> Exercise objective:
Copy each of the rows below word for word, without changing anything.

> Data to use:
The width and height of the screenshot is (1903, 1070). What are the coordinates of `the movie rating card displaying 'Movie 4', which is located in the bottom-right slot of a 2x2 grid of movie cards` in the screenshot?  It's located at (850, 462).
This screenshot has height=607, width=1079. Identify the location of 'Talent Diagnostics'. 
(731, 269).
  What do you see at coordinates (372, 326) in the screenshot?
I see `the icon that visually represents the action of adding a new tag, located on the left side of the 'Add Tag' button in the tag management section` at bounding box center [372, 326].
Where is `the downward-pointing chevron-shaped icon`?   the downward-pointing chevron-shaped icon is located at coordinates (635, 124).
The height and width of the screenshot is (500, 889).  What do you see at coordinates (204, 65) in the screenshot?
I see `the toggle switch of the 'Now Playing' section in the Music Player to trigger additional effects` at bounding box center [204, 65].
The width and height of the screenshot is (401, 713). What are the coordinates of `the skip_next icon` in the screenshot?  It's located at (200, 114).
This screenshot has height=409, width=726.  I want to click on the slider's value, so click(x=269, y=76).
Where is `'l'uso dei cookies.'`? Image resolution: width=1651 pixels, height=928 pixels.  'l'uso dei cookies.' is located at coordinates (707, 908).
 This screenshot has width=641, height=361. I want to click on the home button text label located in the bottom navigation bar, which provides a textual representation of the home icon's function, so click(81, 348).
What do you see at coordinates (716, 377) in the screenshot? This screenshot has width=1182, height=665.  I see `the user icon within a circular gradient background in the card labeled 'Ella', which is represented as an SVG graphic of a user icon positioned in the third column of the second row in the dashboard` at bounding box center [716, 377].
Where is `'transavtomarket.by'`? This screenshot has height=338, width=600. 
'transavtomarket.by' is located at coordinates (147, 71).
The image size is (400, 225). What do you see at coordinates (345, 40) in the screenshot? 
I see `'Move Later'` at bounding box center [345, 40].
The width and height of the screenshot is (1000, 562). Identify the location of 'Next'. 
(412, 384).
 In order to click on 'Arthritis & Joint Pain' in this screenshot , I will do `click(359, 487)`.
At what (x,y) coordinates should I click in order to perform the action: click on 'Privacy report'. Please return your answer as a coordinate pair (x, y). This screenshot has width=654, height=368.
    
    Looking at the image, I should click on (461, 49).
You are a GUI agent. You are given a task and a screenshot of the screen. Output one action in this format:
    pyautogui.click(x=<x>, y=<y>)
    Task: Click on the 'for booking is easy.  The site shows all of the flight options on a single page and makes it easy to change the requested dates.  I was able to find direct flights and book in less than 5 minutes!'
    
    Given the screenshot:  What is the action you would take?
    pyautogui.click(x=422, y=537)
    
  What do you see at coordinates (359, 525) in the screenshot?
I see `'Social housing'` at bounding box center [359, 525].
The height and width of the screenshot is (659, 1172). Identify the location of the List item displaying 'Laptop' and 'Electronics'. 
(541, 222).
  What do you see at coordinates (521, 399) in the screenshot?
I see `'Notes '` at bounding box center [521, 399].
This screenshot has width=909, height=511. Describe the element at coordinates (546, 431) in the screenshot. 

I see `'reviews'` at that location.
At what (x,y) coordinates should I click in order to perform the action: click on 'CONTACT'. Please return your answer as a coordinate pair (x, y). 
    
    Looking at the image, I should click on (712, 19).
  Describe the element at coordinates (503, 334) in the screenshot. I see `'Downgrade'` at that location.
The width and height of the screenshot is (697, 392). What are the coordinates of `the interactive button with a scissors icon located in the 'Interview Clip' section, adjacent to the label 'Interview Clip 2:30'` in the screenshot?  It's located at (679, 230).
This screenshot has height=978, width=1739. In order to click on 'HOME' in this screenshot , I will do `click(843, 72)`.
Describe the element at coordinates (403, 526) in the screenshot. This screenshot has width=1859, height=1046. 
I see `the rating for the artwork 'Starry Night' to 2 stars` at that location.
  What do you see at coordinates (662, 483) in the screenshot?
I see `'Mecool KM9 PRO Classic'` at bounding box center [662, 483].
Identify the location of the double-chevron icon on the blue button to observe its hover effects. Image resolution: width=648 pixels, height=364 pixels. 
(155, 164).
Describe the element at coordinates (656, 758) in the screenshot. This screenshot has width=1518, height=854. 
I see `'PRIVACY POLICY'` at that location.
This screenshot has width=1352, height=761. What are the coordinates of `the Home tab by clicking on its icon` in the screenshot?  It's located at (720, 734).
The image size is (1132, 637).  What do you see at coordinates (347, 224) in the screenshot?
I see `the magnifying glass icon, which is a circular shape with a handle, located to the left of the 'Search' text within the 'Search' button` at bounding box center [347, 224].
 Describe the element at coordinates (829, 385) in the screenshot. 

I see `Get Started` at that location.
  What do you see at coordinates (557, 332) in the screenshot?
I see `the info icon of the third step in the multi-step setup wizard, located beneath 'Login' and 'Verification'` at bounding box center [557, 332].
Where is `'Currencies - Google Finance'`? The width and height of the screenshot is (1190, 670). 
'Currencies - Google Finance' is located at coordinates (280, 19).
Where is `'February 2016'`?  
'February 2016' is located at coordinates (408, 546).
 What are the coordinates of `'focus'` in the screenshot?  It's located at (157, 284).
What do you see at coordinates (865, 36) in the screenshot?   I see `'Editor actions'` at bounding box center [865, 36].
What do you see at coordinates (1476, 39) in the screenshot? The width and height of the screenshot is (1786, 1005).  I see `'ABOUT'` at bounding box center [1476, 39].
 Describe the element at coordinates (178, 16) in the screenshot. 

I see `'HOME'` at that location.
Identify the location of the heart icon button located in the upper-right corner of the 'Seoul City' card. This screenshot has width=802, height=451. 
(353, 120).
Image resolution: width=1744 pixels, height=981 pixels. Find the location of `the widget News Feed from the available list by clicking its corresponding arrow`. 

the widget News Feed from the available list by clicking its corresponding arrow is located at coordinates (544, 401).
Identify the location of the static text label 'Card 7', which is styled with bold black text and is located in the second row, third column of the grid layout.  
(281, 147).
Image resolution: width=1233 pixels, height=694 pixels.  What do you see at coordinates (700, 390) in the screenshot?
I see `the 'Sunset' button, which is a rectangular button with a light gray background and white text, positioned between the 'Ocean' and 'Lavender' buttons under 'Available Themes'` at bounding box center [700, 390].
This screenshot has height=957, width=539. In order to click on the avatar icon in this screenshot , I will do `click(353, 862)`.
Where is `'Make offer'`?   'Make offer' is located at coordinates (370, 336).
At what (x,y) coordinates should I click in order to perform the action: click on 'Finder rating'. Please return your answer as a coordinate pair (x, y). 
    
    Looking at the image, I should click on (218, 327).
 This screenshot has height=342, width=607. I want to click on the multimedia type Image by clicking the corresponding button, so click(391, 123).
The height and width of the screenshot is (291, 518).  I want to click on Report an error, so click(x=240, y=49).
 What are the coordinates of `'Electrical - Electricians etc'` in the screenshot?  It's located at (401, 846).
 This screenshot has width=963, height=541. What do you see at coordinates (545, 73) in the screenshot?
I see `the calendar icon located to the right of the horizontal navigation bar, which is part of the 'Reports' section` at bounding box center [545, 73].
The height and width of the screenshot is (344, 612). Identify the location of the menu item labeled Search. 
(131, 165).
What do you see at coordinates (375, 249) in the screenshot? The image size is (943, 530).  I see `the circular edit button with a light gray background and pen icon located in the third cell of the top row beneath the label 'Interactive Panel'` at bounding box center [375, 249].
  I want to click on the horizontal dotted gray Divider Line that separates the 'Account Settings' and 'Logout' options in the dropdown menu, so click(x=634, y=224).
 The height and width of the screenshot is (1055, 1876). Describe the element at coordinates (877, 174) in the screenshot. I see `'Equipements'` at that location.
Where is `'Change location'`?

> Exercise response:
The width and height of the screenshot is (1903, 1070). What are the coordinates of `the movie rating card displaying 'Movie 4', which is located in the bottom-right slot of a 2x2 grid of movie cards` in the screenshot?  It's located at (850, 462).
This screenshot has height=607, width=1079. Identify the location of 'Talent Diagnostics'. 
(731, 269).
  What do you see at coordinates (372, 326) in the screenshot?
I see `the icon that visually represents the action of adding a new tag, located on the left side of the 'Add Tag' button in the tag management section` at bounding box center [372, 326].
Where is `the downward-pointing chevron-shaped icon`?   the downward-pointing chevron-shaped icon is located at coordinates (635, 124).
The height and width of the screenshot is (500, 889).  What do you see at coordinates (204, 65) in the screenshot?
I see `the toggle switch of the 'Now Playing' section in the Music Player to trigger additional effects` at bounding box center [204, 65].
The width and height of the screenshot is (401, 713). What are the coordinates of `the skip_next icon` in the screenshot?  It's located at (200, 114).
This screenshot has height=409, width=726.  I want to click on the slider's value, so click(x=269, y=76).
Where is `'l'uso dei cookies.'`? Image resolution: width=1651 pixels, height=928 pixels.  'l'uso dei cookies.' is located at coordinates (707, 908).
 This screenshot has width=641, height=361. I want to click on the home button text label located in the bottom navigation bar, which provides a textual representation of the home icon's function, so click(81, 348).
What do you see at coordinates (716, 377) in the screenshot? This screenshot has width=1182, height=665.  I see `the user icon within a circular gradient background in the card labeled 'Ella', which is represented as an SVG graphic of a user icon positioned in the third column of the second row in the dashboard` at bounding box center [716, 377].
Where is `'transavtomarket.by'`? This screenshot has height=338, width=600. 
'transavtomarket.by' is located at coordinates (147, 71).
The image size is (400, 225). What do you see at coordinates (345, 40) in the screenshot? 
I see `'Move Later'` at bounding box center [345, 40].
The width and height of the screenshot is (1000, 562). Identify the location of 'Next'. 
(412, 384).
 In order to click on 'Arthritis & Joint Pain' in this screenshot , I will do `click(359, 487)`.
At what (x,y) coordinates should I click in order to perform the action: click on 'Privacy report'. Please return your answer as a coordinate pair (x, y). This screenshot has width=654, height=368.
    
    Looking at the image, I should click on (461, 49).
You are a GUI agent. You are given a task and a screenshot of the screen. Output one action in this format:
    pyautogui.click(x=<x>, y=<y>)
    Task: Click on the 'for booking is easy.  The site shows all of the flight options on a single page and makes it easy to change the requested dates.  I was able to find direct flights and book in less than 5 minutes!'
    
    Given the screenshot:  What is the action you would take?
    pyautogui.click(x=422, y=537)
    
  What do you see at coordinates (359, 525) in the screenshot?
I see `'Social housing'` at bounding box center [359, 525].
The height and width of the screenshot is (659, 1172). Identify the location of the List item displaying 'Laptop' and 'Electronics'. 
(541, 222).
  What do you see at coordinates (521, 399) in the screenshot?
I see `'Notes '` at bounding box center [521, 399].
This screenshot has width=909, height=511. Describe the element at coordinates (546, 431) in the screenshot. 

I see `'reviews'` at that location.
At what (x,y) coordinates should I click in order to perform the action: click on 'CONTACT'. Please return your answer as a coordinate pair (x, y). 
    
    Looking at the image, I should click on (712, 19).
  Describe the element at coordinates (503, 334) in the screenshot. I see `'Downgrade'` at that location.
The width and height of the screenshot is (697, 392). What are the coordinates of `the interactive button with a scissors icon located in the 'Interview Clip' section, adjacent to the label 'Interview Clip 2:30'` in the screenshot?  It's located at (679, 230).
This screenshot has height=978, width=1739. In order to click on 'HOME' in this screenshot , I will do `click(843, 72)`.
Describe the element at coordinates (403, 526) in the screenshot. This screenshot has width=1859, height=1046. 
I see `the rating for the artwork 'Starry Night' to 2 stars` at that location.
  What do you see at coordinates (662, 483) in the screenshot?
I see `'Mecool KM9 PRO Classic'` at bounding box center [662, 483].
Identify the location of the double-chevron icon on the blue button to observe its hover effects. Image resolution: width=648 pixels, height=364 pixels. 
(155, 164).
Describe the element at coordinates (656, 758) in the screenshot. This screenshot has width=1518, height=854. 
I see `'PRIVACY POLICY'` at that location.
This screenshot has width=1352, height=761. What are the coordinates of `the Home tab by clicking on its icon` in the screenshot?  It's located at (720, 734).
The image size is (1132, 637).  What do you see at coordinates (347, 224) in the screenshot?
I see `the magnifying glass icon, which is a circular shape with a handle, located to the left of the 'Search' text within the 'Search' button` at bounding box center [347, 224].
 Describe the element at coordinates (829, 385) in the screenshot. 

I see `Get Started` at that location.
  What do you see at coordinates (557, 332) in the screenshot?
I see `the info icon of the third step in the multi-step setup wizard, located beneath 'Login' and 'Verification'` at bounding box center [557, 332].
Where is `'Currencies - Google Finance'`? The width and height of the screenshot is (1190, 670). 
'Currencies - Google Finance' is located at coordinates (280, 19).
Where is `'February 2016'`?  
'February 2016' is located at coordinates (408, 546).
 What are the coordinates of `'focus'` in the screenshot?  It's located at (157, 284).
What do you see at coordinates (865, 36) in the screenshot?   I see `'Editor actions'` at bounding box center [865, 36].
What do you see at coordinates (1476, 39) in the screenshot? The width and height of the screenshot is (1786, 1005).  I see `'ABOUT'` at bounding box center [1476, 39].
 Describe the element at coordinates (178, 16) in the screenshot. 

I see `'HOME'` at that location.
Identify the location of the heart icon button located in the upper-right corner of the 'Seoul City' card. This screenshot has width=802, height=451. 
(353, 120).
Image resolution: width=1744 pixels, height=981 pixels. Find the location of `the widget News Feed from the available list by clicking its corresponding arrow`. 

the widget News Feed from the available list by clicking its corresponding arrow is located at coordinates (544, 401).
Identify the location of the static text label 'Card 7', which is styled with bold black text and is located in the second row, third column of the grid layout.  
(281, 147).
Image resolution: width=1233 pixels, height=694 pixels.  What do you see at coordinates (700, 390) in the screenshot?
I see `the 'Sunset' button, which is a rectangular button with a light gray background and white text, positioned between the 'Ocean' and 'Lavender' buttons under 'Available Themes'` at bounding box center [700, 390].
This screenshot has height=957, width=539. In order to click on the avatar icon in this screenshot , I will do `click(353, 862)`.
Where is `'Make offer'`?   'Make offer' is located at coordinates (370, 336).
At what (x,y) coordinates should I click in order to perform the action: click on 'Finder rating'. Please return your answer as a coordinate pair (x, y). 
    
    Looking at the image, I should click on (218, 327).
 This screenshot has height=342, width=607. I want to click on the multimedia type Image by clicking the corresponding button, so click(391, 123).
The height and width of the screenshot is (291, 518).  I want to click on Report an error, so click(x=240, y=49).
 What are the coordinates of `'Electrical - Electricians etc'` in the screenshot?  It's located at (401, 846).
 This screenshot has width=963, height=541. What do you see at coordinates (545, 73) in the screenshot?
I see `the calendar icon located to the right of the horizontal navigation bar, which is part of the 'Reports' section` at bounding box center [545, 73].
The height and width of the screenshot is (344, 612). Identify the location of the menu item labeled Search. 
(131, 165).
What do you see at coordinates (375, 249) in the screenshot? The image size is (943, 530).  I see `the circular edit button with a light gray background and pen icon located in the third cell of the top row beneath the label 'Interactive Panel'` at bounding box center [375, 249].
  I want to click on the horizontal dotted gray Divider Line that separates the 'Account Settings' and 'Logout' options in the dropdown menu, so click(x=634, y=224).
 The height and width of the screenshot is (1055, 1876). Describe the element at coordinates (877, 174) in the screenshot. I see `'Equipements'` at that location.
Where is `'Change location'`?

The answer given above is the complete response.